Abstract: Retrosynthesis analysis aims to design reaction pathways and intermediates for a target compound. Emerging works have been developed to automate this process by machine learning (ML) approaches, which greatly accelerate the process of synthesis pathway design. As data-driven approaches, ML models learn the synthetic pathways from existing reaction data. Although there are multiple synthesis pathways to synthesize one target product, one reaction product usually only has one corresponding reactant set in the training dataset. Therefore, existing models were trained by considering all the other reaction pathways as negative labels, which potentially includes a huge amount of false-negative data. In this work, we generate virtually validated simulated reactions by enumerating local reaction templates on the known reaction center and investigate the effect of training retrosynthesis models with these simulated reactions. We found that not only prediction accuracy but both prediction diversity and prediction confidence are also largely increased when training retrosynthesis models with simulated reactions.
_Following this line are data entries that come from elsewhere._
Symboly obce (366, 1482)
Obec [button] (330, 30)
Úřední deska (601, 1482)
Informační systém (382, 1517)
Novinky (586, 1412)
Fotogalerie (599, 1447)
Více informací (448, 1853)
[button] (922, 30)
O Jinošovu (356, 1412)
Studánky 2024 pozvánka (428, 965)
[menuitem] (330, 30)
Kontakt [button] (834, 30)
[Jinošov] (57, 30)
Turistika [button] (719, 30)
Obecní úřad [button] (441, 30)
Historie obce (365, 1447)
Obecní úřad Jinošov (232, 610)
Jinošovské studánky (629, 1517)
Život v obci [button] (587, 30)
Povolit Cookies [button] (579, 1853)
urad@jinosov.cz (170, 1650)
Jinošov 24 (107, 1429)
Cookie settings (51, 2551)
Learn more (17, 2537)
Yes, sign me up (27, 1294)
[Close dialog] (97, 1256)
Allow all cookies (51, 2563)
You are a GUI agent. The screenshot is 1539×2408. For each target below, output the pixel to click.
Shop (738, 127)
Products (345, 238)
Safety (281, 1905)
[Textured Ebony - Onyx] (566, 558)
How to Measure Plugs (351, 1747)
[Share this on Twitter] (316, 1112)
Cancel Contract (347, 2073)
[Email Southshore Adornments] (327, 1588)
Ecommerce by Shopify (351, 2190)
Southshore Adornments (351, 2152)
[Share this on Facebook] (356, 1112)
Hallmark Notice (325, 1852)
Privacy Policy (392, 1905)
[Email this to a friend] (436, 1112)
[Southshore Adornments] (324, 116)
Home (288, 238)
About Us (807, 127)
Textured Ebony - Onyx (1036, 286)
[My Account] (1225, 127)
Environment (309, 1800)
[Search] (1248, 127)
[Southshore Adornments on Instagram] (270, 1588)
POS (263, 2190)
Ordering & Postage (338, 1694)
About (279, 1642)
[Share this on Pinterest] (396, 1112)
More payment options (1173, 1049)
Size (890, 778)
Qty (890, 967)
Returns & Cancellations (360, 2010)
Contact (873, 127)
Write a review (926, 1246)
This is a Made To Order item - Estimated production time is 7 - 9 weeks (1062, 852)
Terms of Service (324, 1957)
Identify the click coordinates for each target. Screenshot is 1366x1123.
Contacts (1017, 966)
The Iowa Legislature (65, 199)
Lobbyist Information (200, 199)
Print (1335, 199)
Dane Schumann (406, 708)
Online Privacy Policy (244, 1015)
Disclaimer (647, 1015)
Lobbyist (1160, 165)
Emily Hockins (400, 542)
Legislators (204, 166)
Specifically, the round-trip accuracy of top-5 prediction is increased from 86.2% to 90.8%, and the round-trip accuracy of predictions having output scores greater than 0.5 is increased from 93.5% to 96.4%. Moreover, the ratio of predictions showing output scores greater than 0.5 is increased from 6.0% to 26.5%. We also show that models trained with simulated reactions have a preference to predict more diverse synthesis pathways, including the reactions that are rarely seen in the training set.